Clear goal in sight.
The fundamental idea.
Today’s status of the HLFC technology is well advanced but needs an integrated approach including aerodynamic, structural, manufacturing and systems design in such a way that a serial production is on the horizon and is expected to generate a business case for the aircraft manufacturer and operator alike.
In this project we plan to achieve and validate solutions for the manifold challenges in three fields, namely,
To fulfil HLFC-Wing related performance requirements by a simple suction system
To realize this suction system through an appropriate material mix, i.e. solutions provided by structural technology
To find manufacturing approaches that are similar to serial production at business case enabling cost levels.
The concept of the HLFC-WIN project is to conduct a multi-physics based, iterative wing design with the support of a wind tunnel campaign which results in a large-scale demonstrator.
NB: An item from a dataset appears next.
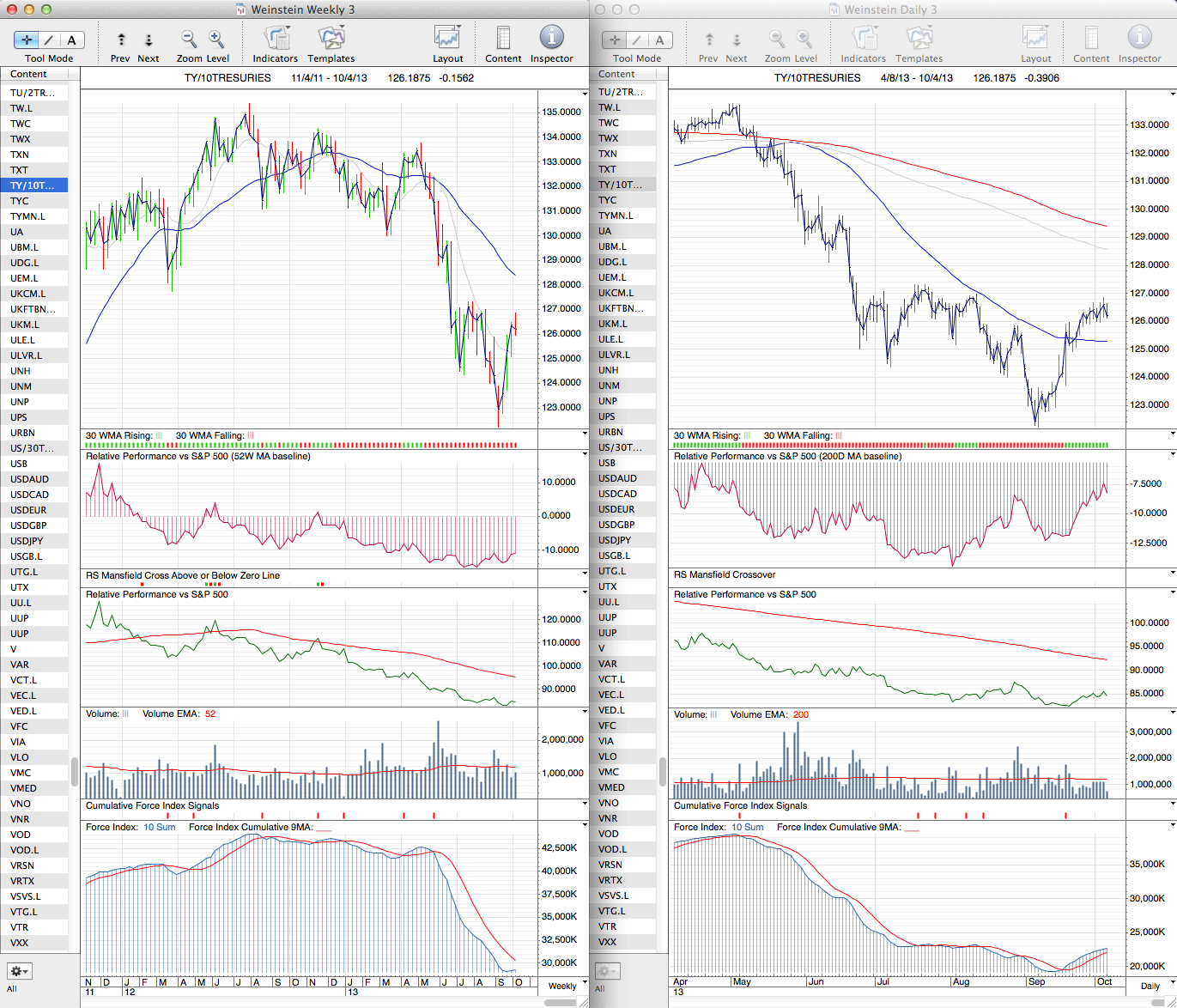Switch to the line drawing tool mode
The main design characteristics of the HLFC wing regarding production aspects, functionality and maintainability of the HLFC system will be proven by this ground demonstrator.
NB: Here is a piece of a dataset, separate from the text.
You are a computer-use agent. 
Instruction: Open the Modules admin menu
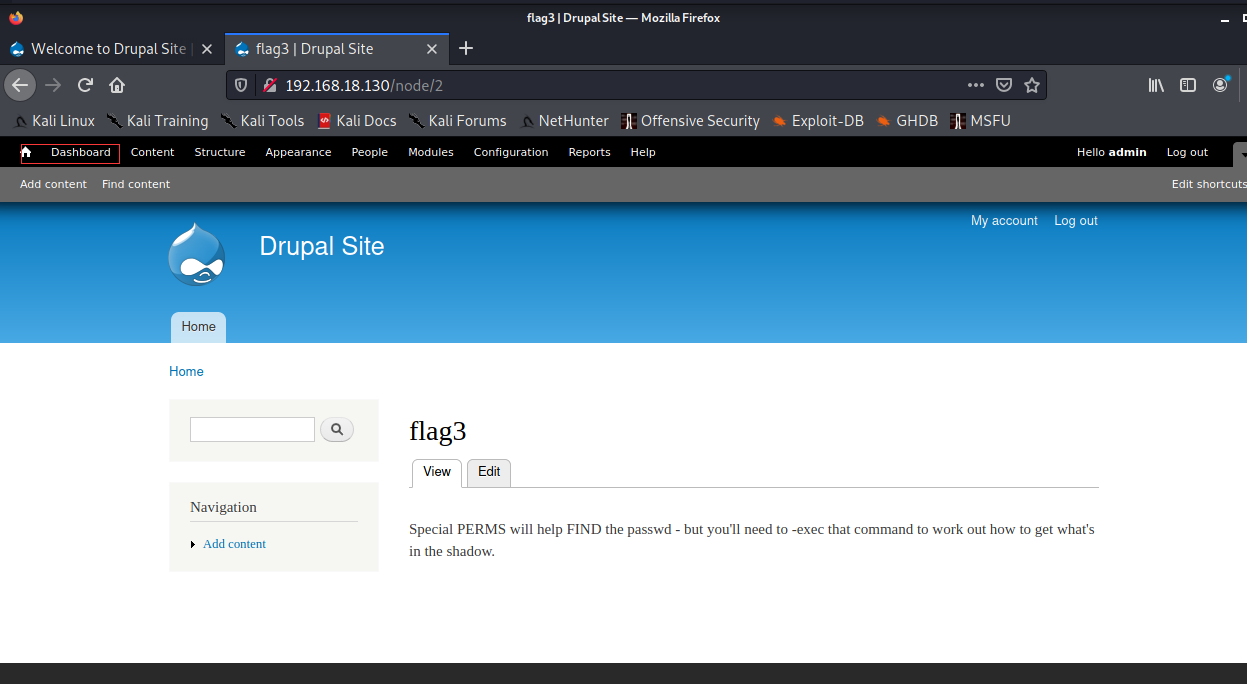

The multi-disciplinary design approach will turn the long-known aerodynamic efficiency potential of laminar flow control into an economically beneficiary wing fulfilling the strict light-weight and low-cost production demands, the required tight surface tolerances, as well as the requests for accessibility and maintainability during operation.
Within this project, a complete validation and verification (V&V) process will be performed conducting all numerical and experimental required work.
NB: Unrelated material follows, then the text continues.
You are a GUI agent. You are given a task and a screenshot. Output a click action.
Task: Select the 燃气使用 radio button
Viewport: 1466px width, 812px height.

The V&V process pursues firstly a verification of the individual technology bricks as well as the optimal aerodynamic HLFC-design using wind tunnel tests and secondly a validation of the overall HLFC-wing design using the large ground-based demonstrator (GBD) with all systems integrated. This results in a successful Technology Readiness Level (TRL) 4 on integrated component level. Due to the complexity of the developed systems and the overall design, several small-scale demonstrators will be required.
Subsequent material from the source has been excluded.